__INPUT DATA__:
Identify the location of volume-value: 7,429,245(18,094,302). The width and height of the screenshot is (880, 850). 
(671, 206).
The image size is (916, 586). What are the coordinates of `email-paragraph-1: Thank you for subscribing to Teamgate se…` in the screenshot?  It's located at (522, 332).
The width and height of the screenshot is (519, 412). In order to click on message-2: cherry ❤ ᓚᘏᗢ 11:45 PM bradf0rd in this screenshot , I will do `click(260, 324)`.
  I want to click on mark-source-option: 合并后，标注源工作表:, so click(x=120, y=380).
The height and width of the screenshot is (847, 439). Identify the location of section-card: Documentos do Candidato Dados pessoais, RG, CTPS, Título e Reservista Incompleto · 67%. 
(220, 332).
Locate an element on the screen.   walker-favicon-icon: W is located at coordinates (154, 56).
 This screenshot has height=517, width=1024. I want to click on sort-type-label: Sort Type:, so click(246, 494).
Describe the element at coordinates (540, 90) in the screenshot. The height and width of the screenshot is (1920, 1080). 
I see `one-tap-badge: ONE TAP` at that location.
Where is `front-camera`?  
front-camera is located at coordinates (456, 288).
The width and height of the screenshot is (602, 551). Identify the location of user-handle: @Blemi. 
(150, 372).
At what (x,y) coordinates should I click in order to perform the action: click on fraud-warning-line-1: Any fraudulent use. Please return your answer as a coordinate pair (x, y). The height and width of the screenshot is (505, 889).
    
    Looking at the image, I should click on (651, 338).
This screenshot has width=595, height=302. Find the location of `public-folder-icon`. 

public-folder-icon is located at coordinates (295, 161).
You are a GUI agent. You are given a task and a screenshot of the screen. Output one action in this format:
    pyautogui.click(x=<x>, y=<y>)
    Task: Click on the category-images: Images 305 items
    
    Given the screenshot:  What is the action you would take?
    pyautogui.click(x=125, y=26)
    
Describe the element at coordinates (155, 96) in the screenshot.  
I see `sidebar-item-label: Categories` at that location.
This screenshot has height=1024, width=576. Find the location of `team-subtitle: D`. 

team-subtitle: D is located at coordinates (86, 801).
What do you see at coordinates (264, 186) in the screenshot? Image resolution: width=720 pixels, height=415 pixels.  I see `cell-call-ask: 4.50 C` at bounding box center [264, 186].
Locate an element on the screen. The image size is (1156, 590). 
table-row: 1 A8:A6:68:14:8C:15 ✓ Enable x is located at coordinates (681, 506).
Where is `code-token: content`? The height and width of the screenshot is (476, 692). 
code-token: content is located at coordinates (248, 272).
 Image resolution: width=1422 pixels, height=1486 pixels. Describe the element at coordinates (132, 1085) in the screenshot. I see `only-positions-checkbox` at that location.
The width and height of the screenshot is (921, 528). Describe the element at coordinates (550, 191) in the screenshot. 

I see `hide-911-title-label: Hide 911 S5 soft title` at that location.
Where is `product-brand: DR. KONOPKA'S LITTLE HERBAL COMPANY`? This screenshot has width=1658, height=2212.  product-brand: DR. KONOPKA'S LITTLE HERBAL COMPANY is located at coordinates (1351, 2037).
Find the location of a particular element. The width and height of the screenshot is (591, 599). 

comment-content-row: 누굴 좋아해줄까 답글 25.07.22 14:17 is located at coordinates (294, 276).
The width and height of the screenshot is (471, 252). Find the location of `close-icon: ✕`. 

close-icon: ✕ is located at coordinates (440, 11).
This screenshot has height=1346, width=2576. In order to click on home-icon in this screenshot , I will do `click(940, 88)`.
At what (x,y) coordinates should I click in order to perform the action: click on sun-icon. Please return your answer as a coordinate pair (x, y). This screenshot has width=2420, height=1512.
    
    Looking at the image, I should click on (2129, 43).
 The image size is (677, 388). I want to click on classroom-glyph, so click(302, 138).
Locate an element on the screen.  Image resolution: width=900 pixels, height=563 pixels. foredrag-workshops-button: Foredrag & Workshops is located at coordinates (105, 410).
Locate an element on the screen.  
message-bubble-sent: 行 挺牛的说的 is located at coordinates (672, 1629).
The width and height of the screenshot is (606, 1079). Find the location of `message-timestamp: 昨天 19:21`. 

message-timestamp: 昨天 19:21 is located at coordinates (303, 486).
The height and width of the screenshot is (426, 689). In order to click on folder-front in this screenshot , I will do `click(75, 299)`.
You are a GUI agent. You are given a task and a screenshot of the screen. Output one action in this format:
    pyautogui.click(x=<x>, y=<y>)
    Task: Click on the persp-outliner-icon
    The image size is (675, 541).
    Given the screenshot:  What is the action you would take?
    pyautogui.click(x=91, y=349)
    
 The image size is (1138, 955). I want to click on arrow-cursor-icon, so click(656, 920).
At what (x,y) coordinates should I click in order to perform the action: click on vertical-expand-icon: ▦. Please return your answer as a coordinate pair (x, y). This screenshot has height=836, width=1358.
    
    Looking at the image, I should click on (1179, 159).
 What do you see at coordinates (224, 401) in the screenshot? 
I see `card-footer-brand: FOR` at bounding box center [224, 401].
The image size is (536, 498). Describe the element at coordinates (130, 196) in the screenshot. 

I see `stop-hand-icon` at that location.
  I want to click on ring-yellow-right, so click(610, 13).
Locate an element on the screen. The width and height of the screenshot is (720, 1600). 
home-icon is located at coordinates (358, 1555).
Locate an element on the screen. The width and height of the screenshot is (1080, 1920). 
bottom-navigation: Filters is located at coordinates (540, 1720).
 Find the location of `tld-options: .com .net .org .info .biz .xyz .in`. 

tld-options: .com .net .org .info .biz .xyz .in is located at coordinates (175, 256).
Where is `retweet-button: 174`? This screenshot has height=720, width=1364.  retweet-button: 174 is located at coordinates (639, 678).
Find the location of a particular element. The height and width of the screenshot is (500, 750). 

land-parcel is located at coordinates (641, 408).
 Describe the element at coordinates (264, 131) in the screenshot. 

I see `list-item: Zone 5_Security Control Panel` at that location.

__TASK REQUIREMENTS__: How many lines of the records above contain the string "code"? Give only the number.

__YOUR SOLUTION__: 2